Stored records:
******************************

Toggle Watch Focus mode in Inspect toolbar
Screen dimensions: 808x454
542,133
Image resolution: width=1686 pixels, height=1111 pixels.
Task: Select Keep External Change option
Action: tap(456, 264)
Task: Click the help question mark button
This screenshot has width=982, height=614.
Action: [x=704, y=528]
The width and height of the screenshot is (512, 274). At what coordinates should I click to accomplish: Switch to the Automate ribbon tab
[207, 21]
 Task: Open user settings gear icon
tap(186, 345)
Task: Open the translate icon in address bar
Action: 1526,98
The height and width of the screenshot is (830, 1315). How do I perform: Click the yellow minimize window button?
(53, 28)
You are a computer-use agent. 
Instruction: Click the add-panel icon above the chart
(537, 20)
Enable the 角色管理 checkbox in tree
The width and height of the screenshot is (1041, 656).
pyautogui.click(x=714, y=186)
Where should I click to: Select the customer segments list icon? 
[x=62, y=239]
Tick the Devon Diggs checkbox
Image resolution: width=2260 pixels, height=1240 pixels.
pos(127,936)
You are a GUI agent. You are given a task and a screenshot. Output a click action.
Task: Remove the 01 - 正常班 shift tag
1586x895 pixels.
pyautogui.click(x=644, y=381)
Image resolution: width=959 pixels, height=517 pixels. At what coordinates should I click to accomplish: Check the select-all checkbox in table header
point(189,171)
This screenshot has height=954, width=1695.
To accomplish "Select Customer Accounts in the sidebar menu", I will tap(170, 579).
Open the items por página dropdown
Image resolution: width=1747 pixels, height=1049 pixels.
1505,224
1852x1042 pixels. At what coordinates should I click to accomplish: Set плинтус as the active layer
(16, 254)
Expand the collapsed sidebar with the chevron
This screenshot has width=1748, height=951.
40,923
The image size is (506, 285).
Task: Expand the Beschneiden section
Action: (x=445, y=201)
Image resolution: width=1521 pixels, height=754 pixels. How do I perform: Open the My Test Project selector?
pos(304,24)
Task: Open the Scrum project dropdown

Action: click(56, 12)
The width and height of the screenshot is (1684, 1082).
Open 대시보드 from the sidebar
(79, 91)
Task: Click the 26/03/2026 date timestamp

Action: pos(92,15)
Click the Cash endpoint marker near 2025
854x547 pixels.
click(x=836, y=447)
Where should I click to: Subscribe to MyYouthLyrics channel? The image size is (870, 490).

******************************

Make an exact copy of the data above.

• **ANSWER TO THE EXERCISE**:
Toggle Watch Focus mode in Inspect toolbar
Screen dimensions: 808x454
542,133
Image resolution: width=1686 pixels, height=1111 pixels.
Task: Select Keep External Change option
Action: tap(456, 264)
Task: Click the help question mark button
This screenshot has width=982, height=614.
Action: [x=704, y=528]
The width and height of the screenshot is (512, 274). At what coordinates should I click to accomplish: Switch to the Automate ribbon tab
[207, 21]
 Task: Open user settings gear icon
tap(186, 345)
Task: Open the translate icon in address bar
Action: 1526,98
The height and width of the screenshot is (830, 1315). How do I perform: Click the yellow minimize window button?
(53, 28)
You are a computer-use agent. 
Instruction: Click the add-panel icon above the chart
(537, 20)
Enable the 角色管理 checkbox in tree
The width and height of the screenshot is (1041, 656).
pyautogui.click(x=714, y=186)
Where should I click to: Select the customer segments list icon? 
[x=62, y=239]
Tick the Devon Diggs checkbox
Image resolution: width=2260 pixels, height=1240 pixels.
pos(127,936)
You are a GUI agent. You are given a task and a screenshot. Output a click action.
Task: Remove the 01 - 正常班 shift tag
1586x895 pixels.
pyautogui.click(x=644, y=381)
Image resolution: width=959 pixels, height=517 pixels. At what coordinates should I click to accomplish: Check the select-all checkbox in table header
point(189,171)
This screenshot has height=954, width=1695.
To accomplish "Select Customer Accounts in the sidebar menu", I will tap(170, 579).
Open the items por página dropdown
Image resolution: width=1747 pixels, height=1049 pixels.
1505,224
1852x1042 pixels. At what coordinates should I click to accomplish: Set плинтус as the active layer
(16, 254)
Expand the collapsed sidebar with the chevron
This screenshot has width=1748, height=951.
40,923
The image size is (506, 285).
Task: Expand the Beschneiden section
Action: (x=445, y=201)
Image resolution: width=1521 pixels, height=754 pixels. How do I perform: Open the My Test Project selector?
pos(304,24)
Task: Open the Scrum project dropdown

Action: click(56, 12)
The width and height of the screenshot is (1684, 1082).
Open 대시보드 from the sidebar
(79, 91)
Task: Click the 26/03/2026 date timestamp

Action: pos(92,15)
Click the Cash endpoint marker near 2025
854x547 pixels.
click(x=836, y=447)
Where should I click to: Subscribe to MyYouthLyrics channel? The image size is (870, 490).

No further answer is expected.